Cinema pernambucano busca resistir na pandemia
Apesar de aportes da Lei Aldir Blanc e Funcultura, a crise sanitária e a falta de investimentos da Ancine prejudicam a produção de longas-metragens
Na última década, o cinema pernambucano ganhou as fronteiras. Políticas de incentivo ao audiovisual, conexão com o polo de tecnologia e prêmios internacionais consagraram produções do Estado no cenário internacional. Um desses exemplos foi “Bacurau”, de Kleber Mendonça Filho e Juliano Dornelles, sucesso de bilheteria nacional e crítica internacional em 2019. Menos de um ano depois, a pandemia chegou e interrompeu um ciclo de avanços no audiovisual pernambucano: produções foram paralisadas, festivais mudaram de formato, recursos foram retidos e salas de cinemas foram fechadas por causa das regras sanitárias.
Os cineastas Enock Carvalho e Matheus Farias lançaram o premiado curta-metragem “Inabitável” no meio da pandemia. Em menos de um ano, o filme já conquistou 28 prêmios e circulou em mais de 60 festivais. Segundo eles, o problema também se estende à circulação com projetos, já que não participaram de nenhum dos circuitos pelos quais o curta passou. Assim como outras produções locais, o filme já havia sido gravado antes da pandemia e foi lançado durante o período.
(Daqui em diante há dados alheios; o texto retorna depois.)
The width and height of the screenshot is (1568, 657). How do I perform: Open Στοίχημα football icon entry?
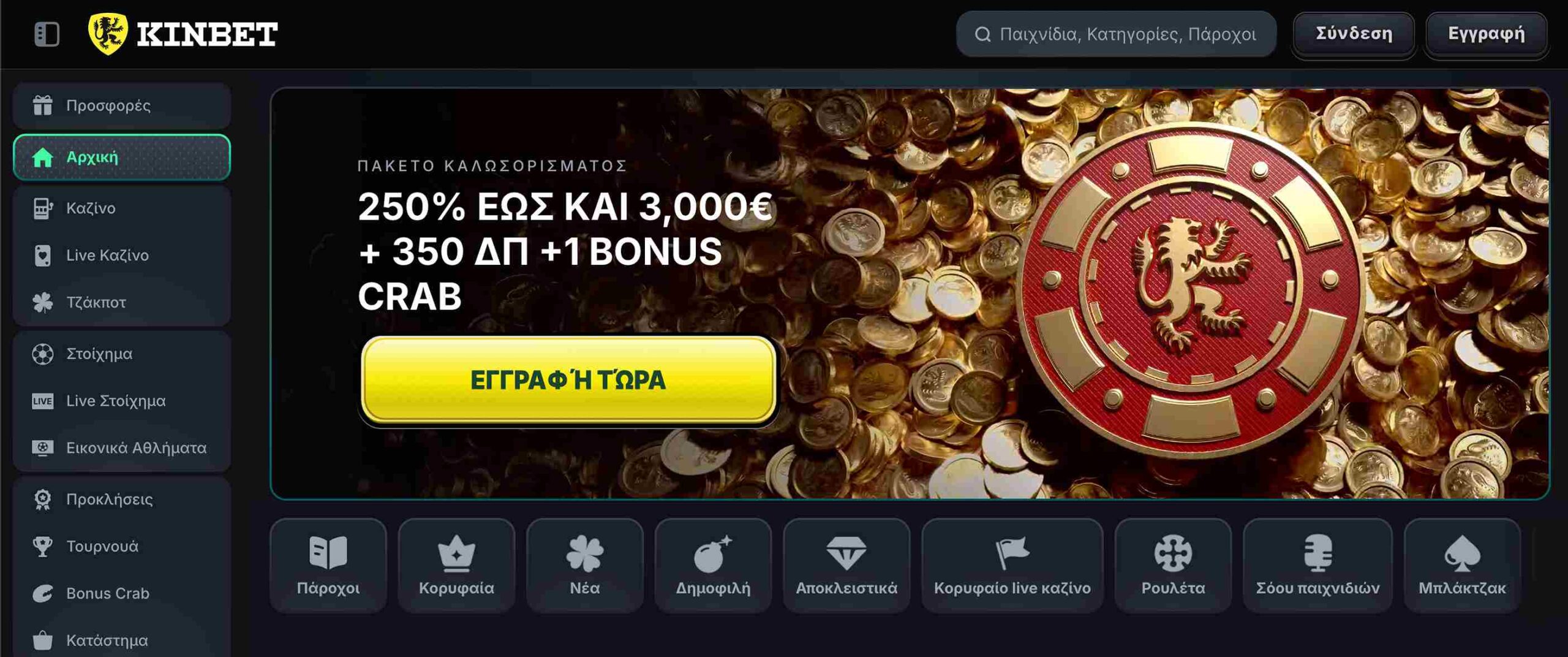(42, 354)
“De certa forma, a pandemia não impactou na circulação do filme. Ele está rodando os festivais, mas a gente está impossibilitado de ir junto com ele”, explica Matheus. “O filme circula, mas a gente não circula com ele”, complementa Enock.
Filme segue circulando
Apesar de colher os frutos com a produção e ter em mente um longa-metragem há pelo menos dois anos, os dois preferiram não ir ao set durante a crise sanitária para não colocar as equipes em risco. Para gravar um curta como “Inabitável”, por exemplo, foram necessários seis dias de locação e uma equipe de 40 pessoas. Um longa como “Bacurau” leva 800 pessoas.
“As poucas poucas produções brasileiras que estão rodando são as novelas da TV e as plataformas de streaming que estão produzindo conteúdo nacional, que têm dinheiro para bancar EPI, profissionais de vigilância sanitária e médicos. Isso não é uma realidade do cinema independente, aqui em Pernambuco não tenho notícia de nenhum longa que tenha sido filmado desde que a pandemia começou”, conta Enock Carvalho.
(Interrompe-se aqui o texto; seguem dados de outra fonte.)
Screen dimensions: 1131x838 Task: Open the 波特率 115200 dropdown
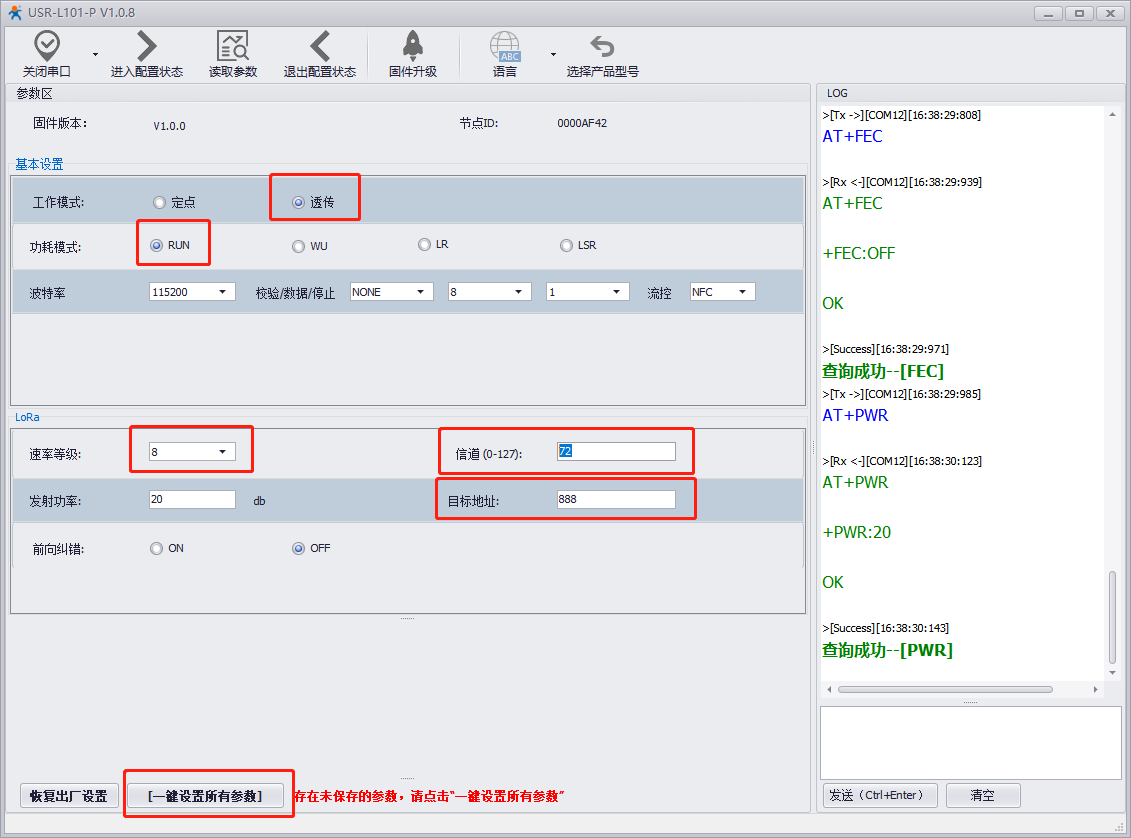point(192,292)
Os dois estão aproveitando para trabalhar em roteiros futuros, mas afirmam que o cenário do audiovisual não tem sido fácil no Brasil. Hoje, o cinema pernambucano depende muito do Funcultura, fruto do incentivo do governo estadual. A Cinemateca, por exemplo, está fechada há 15 meses pelo governo federal e incentivos federais para a arte têm ficado cada vez mais escassos. “O cinema e arte são trabalhos. São os que nos mantêm vivos. E isso está ameaçado. E isso estando ameaçado, nossas existências estão ameaçadas”, enfatiza Matheus.
Produção na pandemia
Com o incentivo da Lei Aldir Blanc, algumas produções mais curtas puderam ser executadas durante a pandemia, inclusive para aqueles que não tinham recursos para produzir algo antes. “A pandemia, através da Lei Aldir Blanc, me proporcionou uma coisa que eu nunca tinha vivido até aqui na minha carreira, que foi fazer filme pagando as pessoas. Eu sempre fiz filme artesanal, muito pequeno, só com enfim, apoios e ajudas e ninguém nunca recebia nada. Esse ano eu também fui curador do Tiradentes”, explica o cineasta Felipe André Silva.
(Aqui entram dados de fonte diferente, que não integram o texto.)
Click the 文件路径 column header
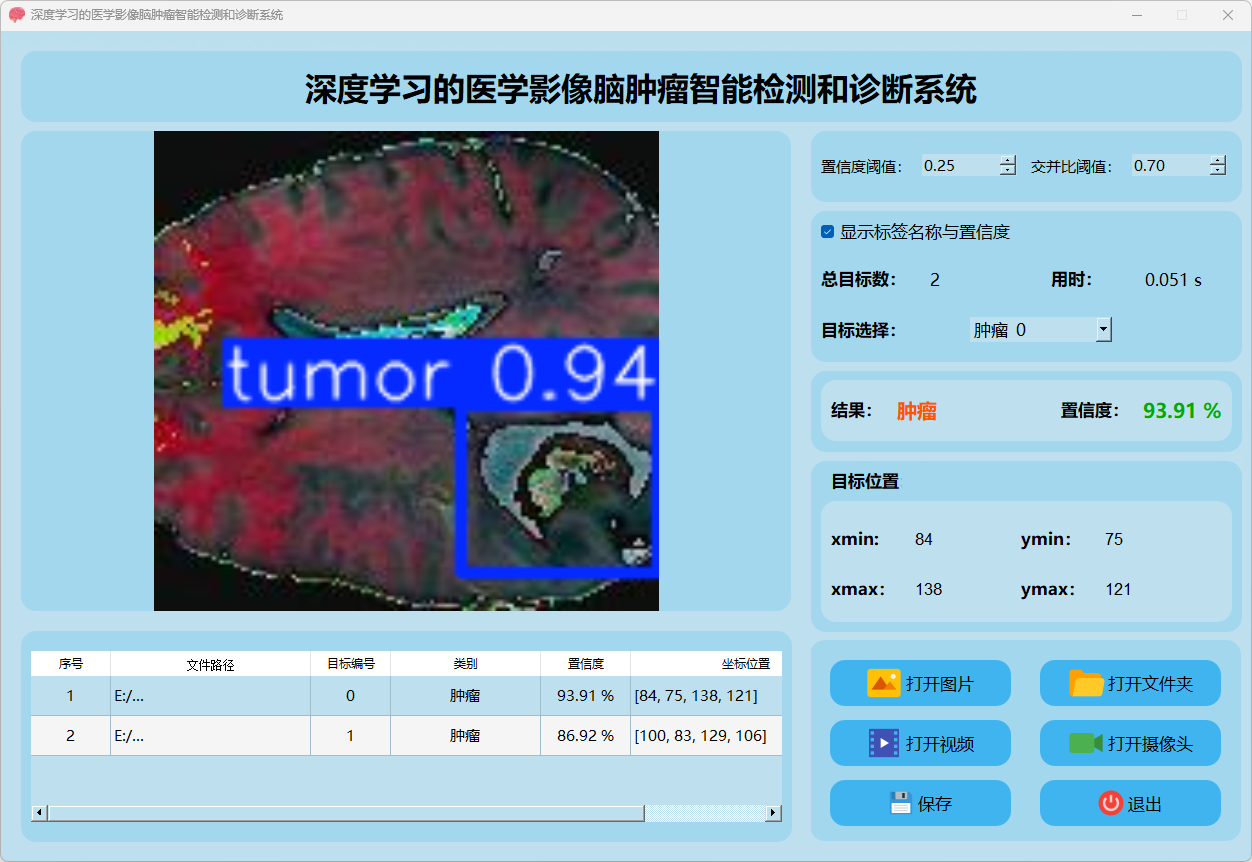The image size is (1252, 862). click(210, 664)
Ele reitera, também, que o cinema brasileiro hoje vive um patamar de praticamente duas décadas atrás, com a produção de filmes bem menores do que os feitos nos anos 2010. “Se nesse ano a gente começou a ver uma espécie de ressaca do “cinema brasileiro feito para dentro do Brasil”, e isso eu eu coloco entre aspas, eu quero dizer, por exemplo, a produção de curta, que é uma coisa que a gente vê, sobretudo dentro e que não viaja tanto, eu acho que isso vai piorar muito. Nos próximos anos, se alguma coisa não for feita porque o financiamento para o audiovisual, em específico, tem caído e não é só por conta da pandemia”.